The federal securities laws and regulations and FINRA rules place various other gatekeeping obligations on firms, including firms that are not involved in the underwriting of an offering. For instance, firms are subject to important obligations regarding the opening and handling of customers’ securities accounts, which are among those noted below.
In the context of ramp-and-dump schemes, moreover, members should consider their obligations under the Bank Secrecy Act (BSA), its implementing regulations and FINRA Rule 3310 (Anti-Money Laundering Compliance Program), including to:
maintain customer identification programs to verify the identity of each customer;11
verify the identity of the beneficial owners of legal entity customers;12
establish due diligence programs for correspondent accounts for foreign financial institutions, including omnibus accounts held for foreign financial institutions;13
establish and implement policies and procedures that can be reasonably expected to detect and cause the reporting of suspicious transactions conducted or attempted by, at, or through U.S. broker-dealers to the U.S. Treasury Department’s Financial Crimes Enforcement Network (FinCEN);14 and
implement appropriate risk-based procedures for conducting ongoing customer due diligence, including to understand the nature and purpose of customer relationships for the purpose of developing a customer risk profile, and to conduct ongoing monitoring to identify and report suspicious transactions.15
Upon detection of red flags related to ramp-and-dump schemes through monitoring, members should consider whether additional investigation, customer due diligence measures or a Suspicious Activity Report (SAR) filing may be warranted.

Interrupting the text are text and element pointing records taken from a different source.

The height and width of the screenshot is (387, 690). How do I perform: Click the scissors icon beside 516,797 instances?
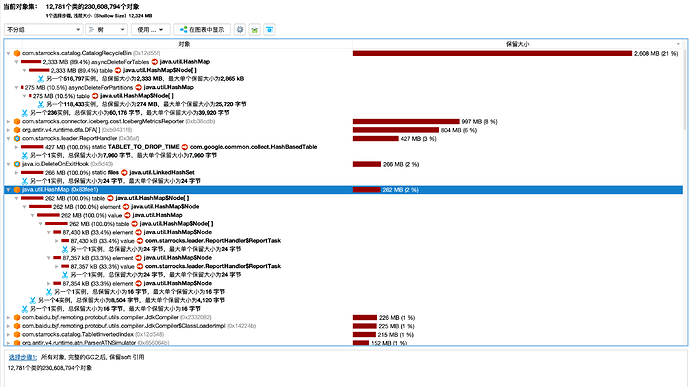[40, 79]
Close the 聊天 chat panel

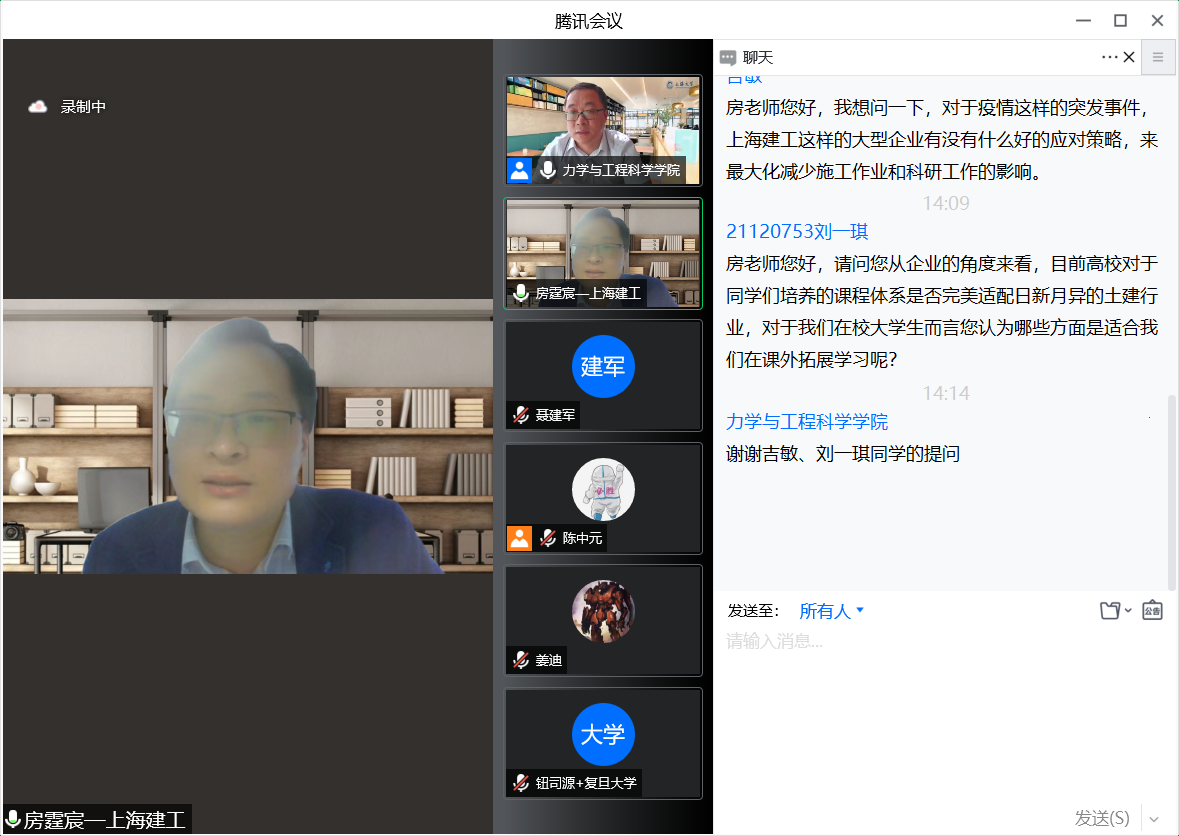pyautogui.click(x=1129, y=57)
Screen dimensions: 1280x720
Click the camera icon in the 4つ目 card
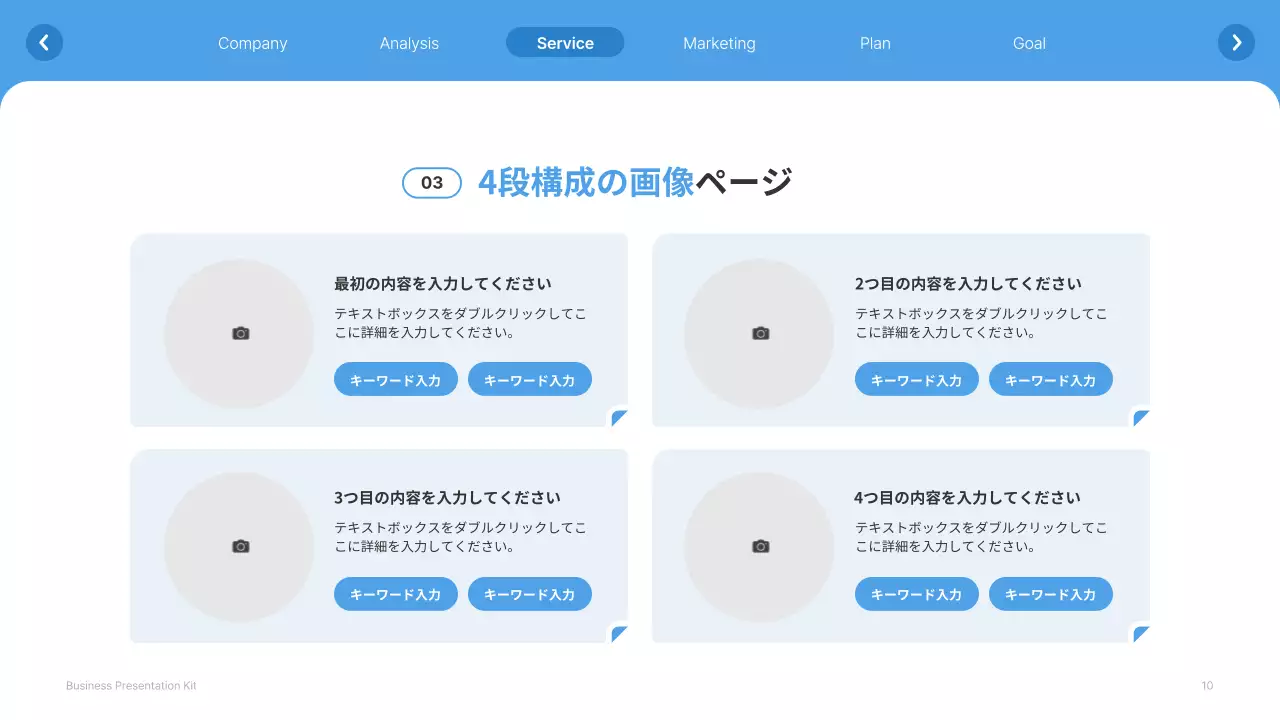click(x=760, y=547)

Members also should consider whether, depending on the facts and circumstances, other obligations may be implicated, including, but not limited to the following
Exchange Act Rule 10b-5; Securities Act, Section 17(a); and FINRA Rule 2020 (Use of Manipulative, Deceptive or Other Fraudulent Devices);
FINRA Rule 2010 (Standards of Commercial Honor and Principles of Trade);
In situations that require immediate attention, such as terrorist financing or ongoing money laundering schemes, members should immediately notify by telephone an appropriate law enforcement authority.17
1On May 20, 2021, the Hong Kong Securities and Futures Commission and the Stock Exchange of Hong Kong issued a joint statement on IPO-related misconduct in which they, among other things, describe features of ramp-and-dump schemes.
2As used in this Notice, the phrase “nominee accounts” refers to nominee brokerage accounts that may be opened in the names of individuals but are controlled by an undisclosed person or group. Nominee accounts may also be involved with placing apparently manipulative orders and trades that did not specifically invest in the IPO.
4Most schemes involve IPOs, but these schemes also have included up-listings to exchanges.
5See SEC Release on Proposed Rules for Special Purpose Acquisition Companies, Shell Companies, and Projections, Release Nos., 33-11048, 34-94546, IC-34549, File No. S7-13-22 (March 30, 2022).
11See FINRA Rule 3310(b) and 31 C.F.R. § 1023.220.
12See FINRA Rule 3310(f)(ii) and 31 C.F.R. §1010.230.
14See FINRA Rule 3310(a) and 31 C.F.R. § 1023.320.
15See FINRA Rule 3310(f) and 31 C.F.R. § 1023.210(a)(5).
16See NASAA, Contact Your Regulator (providing contact information for state securities, provincial securities regulators and other resources provided by those agencies).